Despite his proclaimed distrust of words, Stonys sometimes cannot avoid using titles to explain the story. It is most noticeable in The Bell (2007) in which titles announce that the film will be about a church bell that ended up on the bottom of a lake during the Swedish-Lithuanian war three hundred years ago. It is a fairly verbal film; members of the expedition discuss their expectations, predictions and dreams. Images, on the other hand, become conventional portrayals of the verbal act, and of situations in which the protagonists speak. Stonys even turns into an interviewer. Yet man is again the focus of the film, and man's desire to discover, retrieve and to touch the bell. Black-and-white material is used again, this time to compare young people in the past and now. Stonys is interested in the life around the lake - the music festival that regularly takes place here, as well as a snowball fight that used to take place here. People share various legends about the lake and the bell; their stories differ from person to person, generation to generation, and family to family. There are also some who have never heard of it. Stonys asks about the bell, tries to make people talk but he is not as skilled with words as he is with images. Whenever he returns to his strong suit, for example, when he follows the movement and air bubbles underwater, he again creates a peculiar kind of intensity and beauty.

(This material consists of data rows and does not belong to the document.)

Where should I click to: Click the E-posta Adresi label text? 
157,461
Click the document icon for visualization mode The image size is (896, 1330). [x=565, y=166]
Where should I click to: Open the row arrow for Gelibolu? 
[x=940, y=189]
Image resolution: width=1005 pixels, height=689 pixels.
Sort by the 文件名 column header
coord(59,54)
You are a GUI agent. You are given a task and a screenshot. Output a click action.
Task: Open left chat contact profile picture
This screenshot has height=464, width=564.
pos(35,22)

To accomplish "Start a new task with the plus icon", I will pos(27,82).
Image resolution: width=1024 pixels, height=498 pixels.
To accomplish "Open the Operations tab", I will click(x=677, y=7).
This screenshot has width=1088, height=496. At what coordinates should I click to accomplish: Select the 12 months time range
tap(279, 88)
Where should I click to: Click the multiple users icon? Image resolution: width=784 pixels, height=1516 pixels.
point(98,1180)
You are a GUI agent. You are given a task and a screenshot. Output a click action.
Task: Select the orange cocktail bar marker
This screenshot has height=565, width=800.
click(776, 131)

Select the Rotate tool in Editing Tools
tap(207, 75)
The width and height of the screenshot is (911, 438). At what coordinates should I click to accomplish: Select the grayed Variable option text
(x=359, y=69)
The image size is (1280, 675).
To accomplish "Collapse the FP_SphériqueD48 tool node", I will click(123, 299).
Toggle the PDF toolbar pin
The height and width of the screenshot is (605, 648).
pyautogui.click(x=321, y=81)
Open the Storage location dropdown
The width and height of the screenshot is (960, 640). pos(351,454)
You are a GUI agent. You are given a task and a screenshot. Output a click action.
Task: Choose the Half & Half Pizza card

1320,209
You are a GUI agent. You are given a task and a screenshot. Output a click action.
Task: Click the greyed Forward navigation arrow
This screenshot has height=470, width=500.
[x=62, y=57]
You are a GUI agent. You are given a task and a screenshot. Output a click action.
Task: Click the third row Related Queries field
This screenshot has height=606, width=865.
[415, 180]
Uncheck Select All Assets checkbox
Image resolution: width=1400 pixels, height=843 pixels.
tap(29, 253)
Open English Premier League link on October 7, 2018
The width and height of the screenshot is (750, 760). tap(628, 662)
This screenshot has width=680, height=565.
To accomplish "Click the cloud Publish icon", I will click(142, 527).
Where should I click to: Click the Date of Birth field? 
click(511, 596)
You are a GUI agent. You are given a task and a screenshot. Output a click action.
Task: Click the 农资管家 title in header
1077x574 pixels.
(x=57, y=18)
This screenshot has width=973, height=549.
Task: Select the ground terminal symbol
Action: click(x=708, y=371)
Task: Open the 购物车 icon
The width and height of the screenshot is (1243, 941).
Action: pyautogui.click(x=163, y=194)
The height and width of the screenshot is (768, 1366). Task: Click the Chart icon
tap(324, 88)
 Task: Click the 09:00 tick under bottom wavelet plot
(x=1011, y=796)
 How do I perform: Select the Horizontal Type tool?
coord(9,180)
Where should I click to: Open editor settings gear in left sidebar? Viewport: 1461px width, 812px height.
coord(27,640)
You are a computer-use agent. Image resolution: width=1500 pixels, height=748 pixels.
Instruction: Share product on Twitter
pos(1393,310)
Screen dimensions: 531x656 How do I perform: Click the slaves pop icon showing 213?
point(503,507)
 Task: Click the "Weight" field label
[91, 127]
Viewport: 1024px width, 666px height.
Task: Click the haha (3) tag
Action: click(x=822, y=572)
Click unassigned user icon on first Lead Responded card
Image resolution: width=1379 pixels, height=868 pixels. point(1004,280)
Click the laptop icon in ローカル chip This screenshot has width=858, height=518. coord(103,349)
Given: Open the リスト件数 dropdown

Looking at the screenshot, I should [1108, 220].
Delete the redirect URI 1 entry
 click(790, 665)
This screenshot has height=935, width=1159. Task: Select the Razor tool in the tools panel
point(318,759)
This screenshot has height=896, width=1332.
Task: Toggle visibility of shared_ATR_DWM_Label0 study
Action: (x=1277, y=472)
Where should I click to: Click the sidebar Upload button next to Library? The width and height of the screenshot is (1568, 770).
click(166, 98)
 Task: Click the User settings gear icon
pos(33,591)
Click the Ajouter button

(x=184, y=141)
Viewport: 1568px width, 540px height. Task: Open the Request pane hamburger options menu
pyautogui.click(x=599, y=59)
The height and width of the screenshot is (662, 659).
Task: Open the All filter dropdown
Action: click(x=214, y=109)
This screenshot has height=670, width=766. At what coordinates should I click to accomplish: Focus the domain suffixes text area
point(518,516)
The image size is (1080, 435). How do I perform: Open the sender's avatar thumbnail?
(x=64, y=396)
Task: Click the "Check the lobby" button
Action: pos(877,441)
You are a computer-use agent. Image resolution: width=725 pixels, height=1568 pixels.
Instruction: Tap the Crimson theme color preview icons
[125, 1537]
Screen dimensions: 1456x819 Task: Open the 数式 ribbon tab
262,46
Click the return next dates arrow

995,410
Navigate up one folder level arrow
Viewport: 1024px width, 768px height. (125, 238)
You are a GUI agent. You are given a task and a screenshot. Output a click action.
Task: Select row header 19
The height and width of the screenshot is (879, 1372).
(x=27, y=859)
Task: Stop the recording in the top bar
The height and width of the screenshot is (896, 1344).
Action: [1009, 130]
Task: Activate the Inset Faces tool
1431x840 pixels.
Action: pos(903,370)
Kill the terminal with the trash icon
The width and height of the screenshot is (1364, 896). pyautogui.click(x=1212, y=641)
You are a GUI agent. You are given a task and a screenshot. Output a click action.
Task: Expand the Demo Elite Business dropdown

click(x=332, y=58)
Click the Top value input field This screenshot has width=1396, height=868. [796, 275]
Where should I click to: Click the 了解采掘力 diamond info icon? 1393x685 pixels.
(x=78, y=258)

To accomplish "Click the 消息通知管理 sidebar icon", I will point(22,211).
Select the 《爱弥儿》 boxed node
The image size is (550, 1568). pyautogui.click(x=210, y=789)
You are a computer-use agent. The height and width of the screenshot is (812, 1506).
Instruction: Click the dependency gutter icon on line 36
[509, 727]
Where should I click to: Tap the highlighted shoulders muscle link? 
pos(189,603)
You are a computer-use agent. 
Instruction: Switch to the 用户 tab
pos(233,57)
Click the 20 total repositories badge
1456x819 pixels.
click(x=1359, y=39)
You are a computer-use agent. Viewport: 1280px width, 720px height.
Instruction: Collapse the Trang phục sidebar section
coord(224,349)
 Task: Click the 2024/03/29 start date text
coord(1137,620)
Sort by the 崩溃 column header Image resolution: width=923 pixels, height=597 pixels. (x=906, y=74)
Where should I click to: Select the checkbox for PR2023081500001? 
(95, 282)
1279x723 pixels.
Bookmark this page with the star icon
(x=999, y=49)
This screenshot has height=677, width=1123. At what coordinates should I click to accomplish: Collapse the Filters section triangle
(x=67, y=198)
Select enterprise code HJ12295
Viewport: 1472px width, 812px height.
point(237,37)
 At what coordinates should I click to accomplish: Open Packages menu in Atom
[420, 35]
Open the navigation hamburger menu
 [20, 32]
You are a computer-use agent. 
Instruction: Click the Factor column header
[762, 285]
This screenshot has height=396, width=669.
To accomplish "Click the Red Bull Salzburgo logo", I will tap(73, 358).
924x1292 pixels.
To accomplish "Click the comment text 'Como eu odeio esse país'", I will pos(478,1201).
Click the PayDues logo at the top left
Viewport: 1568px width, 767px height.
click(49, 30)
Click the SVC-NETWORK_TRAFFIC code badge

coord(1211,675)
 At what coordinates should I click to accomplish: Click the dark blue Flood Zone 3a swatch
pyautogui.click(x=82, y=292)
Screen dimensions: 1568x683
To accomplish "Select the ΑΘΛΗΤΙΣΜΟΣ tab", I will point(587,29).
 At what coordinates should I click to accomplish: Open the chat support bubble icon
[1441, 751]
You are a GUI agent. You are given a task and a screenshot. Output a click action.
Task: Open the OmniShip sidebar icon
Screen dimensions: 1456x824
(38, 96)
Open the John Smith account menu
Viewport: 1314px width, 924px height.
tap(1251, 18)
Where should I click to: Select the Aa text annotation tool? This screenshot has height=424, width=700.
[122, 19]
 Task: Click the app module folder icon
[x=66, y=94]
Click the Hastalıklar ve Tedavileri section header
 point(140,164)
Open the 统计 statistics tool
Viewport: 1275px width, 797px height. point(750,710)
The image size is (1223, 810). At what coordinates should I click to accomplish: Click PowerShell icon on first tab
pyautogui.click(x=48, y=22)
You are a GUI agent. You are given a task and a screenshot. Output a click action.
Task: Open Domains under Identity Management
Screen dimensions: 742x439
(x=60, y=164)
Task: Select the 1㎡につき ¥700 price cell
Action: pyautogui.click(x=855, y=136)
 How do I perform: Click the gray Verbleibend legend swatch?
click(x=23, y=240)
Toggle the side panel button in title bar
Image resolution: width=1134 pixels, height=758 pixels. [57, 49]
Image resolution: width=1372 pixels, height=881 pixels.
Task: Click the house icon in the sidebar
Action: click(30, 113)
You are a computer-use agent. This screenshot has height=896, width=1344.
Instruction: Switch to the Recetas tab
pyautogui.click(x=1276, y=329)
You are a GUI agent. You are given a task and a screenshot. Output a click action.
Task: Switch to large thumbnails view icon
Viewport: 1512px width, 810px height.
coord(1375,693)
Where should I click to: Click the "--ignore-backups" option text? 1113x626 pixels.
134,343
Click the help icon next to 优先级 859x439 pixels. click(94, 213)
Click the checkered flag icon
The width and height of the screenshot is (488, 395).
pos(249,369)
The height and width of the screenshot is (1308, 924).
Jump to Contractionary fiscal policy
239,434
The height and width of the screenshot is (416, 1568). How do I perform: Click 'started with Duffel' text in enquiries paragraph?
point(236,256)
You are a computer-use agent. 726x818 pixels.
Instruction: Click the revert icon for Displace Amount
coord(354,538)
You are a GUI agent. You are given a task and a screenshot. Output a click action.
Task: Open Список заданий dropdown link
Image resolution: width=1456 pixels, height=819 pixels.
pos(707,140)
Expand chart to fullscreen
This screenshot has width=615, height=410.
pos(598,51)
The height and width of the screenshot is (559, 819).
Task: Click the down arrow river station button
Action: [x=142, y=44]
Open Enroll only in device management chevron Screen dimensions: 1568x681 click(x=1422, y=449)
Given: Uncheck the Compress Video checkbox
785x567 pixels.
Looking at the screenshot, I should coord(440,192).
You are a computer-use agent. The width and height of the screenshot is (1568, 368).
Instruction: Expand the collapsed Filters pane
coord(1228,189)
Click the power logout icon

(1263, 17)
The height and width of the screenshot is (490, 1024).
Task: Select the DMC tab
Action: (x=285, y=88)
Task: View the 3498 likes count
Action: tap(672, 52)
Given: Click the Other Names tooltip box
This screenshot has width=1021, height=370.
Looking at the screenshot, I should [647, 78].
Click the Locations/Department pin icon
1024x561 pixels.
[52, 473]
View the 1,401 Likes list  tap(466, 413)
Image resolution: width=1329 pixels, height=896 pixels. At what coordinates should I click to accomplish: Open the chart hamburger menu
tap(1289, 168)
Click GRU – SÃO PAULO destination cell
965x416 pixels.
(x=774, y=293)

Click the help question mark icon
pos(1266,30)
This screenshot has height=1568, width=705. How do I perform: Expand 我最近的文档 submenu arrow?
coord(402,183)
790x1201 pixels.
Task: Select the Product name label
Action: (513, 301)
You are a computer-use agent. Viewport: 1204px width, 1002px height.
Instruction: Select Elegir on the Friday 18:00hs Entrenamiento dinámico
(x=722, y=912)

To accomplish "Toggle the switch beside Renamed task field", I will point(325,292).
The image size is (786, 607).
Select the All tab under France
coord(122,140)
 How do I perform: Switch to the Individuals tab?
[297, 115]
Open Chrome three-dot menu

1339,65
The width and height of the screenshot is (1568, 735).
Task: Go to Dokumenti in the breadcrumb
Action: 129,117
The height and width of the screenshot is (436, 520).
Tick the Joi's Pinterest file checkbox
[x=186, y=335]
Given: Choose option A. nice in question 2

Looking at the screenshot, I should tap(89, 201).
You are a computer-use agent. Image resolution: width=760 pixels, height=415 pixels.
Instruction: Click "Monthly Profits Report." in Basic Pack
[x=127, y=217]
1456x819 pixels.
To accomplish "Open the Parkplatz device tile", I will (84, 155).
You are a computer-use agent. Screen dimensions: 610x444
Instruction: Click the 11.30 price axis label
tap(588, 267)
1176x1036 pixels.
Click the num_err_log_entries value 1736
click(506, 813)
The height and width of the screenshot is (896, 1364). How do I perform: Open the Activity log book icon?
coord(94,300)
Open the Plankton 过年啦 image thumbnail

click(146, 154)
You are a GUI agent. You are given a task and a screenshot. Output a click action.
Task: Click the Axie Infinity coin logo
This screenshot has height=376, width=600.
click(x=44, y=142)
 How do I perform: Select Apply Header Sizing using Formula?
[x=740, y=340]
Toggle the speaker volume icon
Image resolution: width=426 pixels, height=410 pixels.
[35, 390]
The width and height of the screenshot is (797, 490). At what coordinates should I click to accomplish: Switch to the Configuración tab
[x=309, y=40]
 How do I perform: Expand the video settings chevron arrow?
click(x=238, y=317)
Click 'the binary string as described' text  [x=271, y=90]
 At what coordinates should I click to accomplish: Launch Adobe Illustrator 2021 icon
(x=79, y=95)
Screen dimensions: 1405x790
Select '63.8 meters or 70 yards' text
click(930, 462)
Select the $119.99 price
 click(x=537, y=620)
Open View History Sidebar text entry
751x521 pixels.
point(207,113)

With an almost childlike immediacy, Stonys often stops to gaze at whatever has caught his attention as if forgetting the purpose of his visit, and herein lies the greatest power of his filmmaking. Moreover, observational method and the concept of inner freedom make each of the films mostly about Stonys himself.


Written by Kateřina Surmanová


Audrius Stonys - Directing filmography: Open the Door to Him Who Comes (1989); Baltic Way (1990, co-directed with Arunas Matelis); Earth of the Blind (1992); Apostle of Ruins (1993); Antigravitation (1995); Flying over the Blue Field (1996); Harbour (1998); Fedia. Three Minutes After the Big Bang (1999); 510 Seconds of Silence (2000); Alone (2001); The Last Car (2002); Countdown (2004); Uku Ukai (2006); The Bell (2007); Four Steps (2008); I Walked Through Fire, You Were With Me (2010); Ramin (2011).